Nowadays, technology plays a very important role in daily life. We may point out the indisputable fact that technology is the core of country's development. Technology also contributes to the success and development of many firms and organizations because of its intermediate communication function.
Technology-mediated communication or Computer-mediated communication (CMC) can be defined as integral to the virtual workplace and often creates the structure for international conversations. Computers and computer-related technologies such as laptop, mobile phone, tablet,etc... are stimulating and supporting a virtual revolution in the workplace that is turning international business and global markets upside down.
Communication occurring within a computer-mediated format has an effect on many different aspects of an interaction. Some of these that have received attention in the scholarly literature include impression formation, deception, group dynamics, disclosure reciprocity, dis-inhibition and especially relationship formation.
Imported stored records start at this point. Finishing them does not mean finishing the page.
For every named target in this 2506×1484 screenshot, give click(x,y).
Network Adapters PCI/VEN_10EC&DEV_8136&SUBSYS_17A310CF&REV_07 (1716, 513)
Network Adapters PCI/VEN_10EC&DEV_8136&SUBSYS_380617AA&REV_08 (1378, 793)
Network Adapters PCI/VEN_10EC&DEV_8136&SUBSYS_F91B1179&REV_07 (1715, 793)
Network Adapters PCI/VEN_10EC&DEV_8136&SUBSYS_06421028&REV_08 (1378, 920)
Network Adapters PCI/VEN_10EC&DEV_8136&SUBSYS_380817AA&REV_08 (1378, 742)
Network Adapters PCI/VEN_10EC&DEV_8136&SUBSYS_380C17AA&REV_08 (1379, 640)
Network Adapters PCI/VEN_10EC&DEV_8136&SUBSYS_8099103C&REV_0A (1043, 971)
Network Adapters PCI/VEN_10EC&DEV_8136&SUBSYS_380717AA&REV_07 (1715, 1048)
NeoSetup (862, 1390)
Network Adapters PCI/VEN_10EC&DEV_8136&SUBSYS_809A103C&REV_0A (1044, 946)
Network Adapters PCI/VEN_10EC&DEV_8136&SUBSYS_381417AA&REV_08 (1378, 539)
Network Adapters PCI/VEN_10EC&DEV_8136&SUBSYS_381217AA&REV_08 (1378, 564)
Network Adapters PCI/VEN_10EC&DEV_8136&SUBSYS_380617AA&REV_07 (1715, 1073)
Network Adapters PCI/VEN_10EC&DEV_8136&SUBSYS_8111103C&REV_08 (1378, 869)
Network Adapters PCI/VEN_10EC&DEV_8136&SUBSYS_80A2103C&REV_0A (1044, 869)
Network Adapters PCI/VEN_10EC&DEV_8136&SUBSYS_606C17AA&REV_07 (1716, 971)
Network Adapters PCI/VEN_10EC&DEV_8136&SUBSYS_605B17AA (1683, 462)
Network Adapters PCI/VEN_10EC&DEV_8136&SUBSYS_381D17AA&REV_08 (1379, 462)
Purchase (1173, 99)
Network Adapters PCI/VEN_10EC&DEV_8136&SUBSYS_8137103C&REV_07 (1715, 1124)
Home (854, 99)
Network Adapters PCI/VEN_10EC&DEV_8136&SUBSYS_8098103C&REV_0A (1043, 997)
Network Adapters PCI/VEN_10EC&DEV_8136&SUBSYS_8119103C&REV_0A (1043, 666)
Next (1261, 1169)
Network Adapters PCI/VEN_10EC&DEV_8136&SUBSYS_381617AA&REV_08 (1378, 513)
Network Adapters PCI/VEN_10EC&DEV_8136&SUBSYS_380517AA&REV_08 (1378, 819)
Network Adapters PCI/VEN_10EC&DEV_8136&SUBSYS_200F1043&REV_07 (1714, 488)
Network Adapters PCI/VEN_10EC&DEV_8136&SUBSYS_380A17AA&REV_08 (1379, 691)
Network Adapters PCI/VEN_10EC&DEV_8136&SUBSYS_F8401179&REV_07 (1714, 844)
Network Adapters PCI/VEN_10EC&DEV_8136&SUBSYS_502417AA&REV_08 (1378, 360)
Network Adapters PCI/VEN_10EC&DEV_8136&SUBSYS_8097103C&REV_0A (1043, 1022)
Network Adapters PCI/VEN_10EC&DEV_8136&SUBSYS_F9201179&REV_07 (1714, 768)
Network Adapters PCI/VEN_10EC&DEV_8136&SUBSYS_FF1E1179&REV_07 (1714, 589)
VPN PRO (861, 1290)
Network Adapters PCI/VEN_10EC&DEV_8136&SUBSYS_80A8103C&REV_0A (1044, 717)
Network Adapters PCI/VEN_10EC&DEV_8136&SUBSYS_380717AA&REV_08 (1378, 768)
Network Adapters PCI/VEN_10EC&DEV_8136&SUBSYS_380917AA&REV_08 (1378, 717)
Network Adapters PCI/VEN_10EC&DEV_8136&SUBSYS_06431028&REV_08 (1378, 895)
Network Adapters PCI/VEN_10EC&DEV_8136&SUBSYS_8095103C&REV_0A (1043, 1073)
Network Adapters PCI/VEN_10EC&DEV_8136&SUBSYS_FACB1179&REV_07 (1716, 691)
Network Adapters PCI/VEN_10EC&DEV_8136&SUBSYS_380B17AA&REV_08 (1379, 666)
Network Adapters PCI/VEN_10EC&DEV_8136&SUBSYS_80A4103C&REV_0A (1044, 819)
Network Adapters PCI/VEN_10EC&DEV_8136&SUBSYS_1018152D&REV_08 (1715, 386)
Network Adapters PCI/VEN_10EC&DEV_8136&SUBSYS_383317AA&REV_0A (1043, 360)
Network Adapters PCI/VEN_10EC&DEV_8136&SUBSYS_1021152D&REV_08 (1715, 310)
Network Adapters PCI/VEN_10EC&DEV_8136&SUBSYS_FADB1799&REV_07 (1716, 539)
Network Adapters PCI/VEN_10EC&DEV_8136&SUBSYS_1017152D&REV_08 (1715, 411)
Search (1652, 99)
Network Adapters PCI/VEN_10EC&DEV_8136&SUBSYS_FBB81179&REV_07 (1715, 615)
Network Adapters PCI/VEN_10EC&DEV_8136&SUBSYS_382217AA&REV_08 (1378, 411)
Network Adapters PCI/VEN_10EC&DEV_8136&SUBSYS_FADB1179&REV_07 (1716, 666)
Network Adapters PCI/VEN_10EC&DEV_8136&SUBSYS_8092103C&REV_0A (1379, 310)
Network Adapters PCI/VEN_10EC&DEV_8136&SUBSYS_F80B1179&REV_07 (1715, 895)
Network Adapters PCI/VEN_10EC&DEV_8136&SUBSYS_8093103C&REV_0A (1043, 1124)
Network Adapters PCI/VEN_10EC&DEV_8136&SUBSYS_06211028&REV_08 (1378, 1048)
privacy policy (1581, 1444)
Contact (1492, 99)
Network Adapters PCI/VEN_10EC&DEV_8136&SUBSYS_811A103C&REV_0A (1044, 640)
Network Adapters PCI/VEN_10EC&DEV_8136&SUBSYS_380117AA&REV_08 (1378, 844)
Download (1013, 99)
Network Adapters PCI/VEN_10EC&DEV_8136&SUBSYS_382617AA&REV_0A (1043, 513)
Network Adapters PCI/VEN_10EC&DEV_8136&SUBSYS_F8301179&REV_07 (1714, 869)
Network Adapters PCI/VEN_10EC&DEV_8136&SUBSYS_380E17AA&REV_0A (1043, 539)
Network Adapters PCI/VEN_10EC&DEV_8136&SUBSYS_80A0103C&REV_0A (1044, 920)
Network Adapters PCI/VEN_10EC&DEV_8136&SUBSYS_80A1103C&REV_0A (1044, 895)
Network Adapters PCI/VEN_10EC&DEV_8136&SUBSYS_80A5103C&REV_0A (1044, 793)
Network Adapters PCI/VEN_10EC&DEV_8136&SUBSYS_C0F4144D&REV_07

CMC is examined and compared to other communication media through a number of aspects thought to be universal to all forms of communication, including (but not limited to) synchronicity, persistence or "record ability", and anonymity. The association of these aspects with different forms of communication varies widely. For example, instant messaging is intrinsically synchronous but not persistent, since one loses all the content when one closes the dialog box unless one has a message log set up or has manually copy-pasted the conversation. E-mail and message boards, on the other hand, are low in synchronicity since response time varies, but high in persistence since messages sent and received are saved. Properties that separate CMC from other media also include transience, its multimedia nature, and its relative lack of governing codes of conduct. CMC is able to overcome physical and social limitations of other forms of communication and therefore allow the interaction of people who are not physically sharing the same space.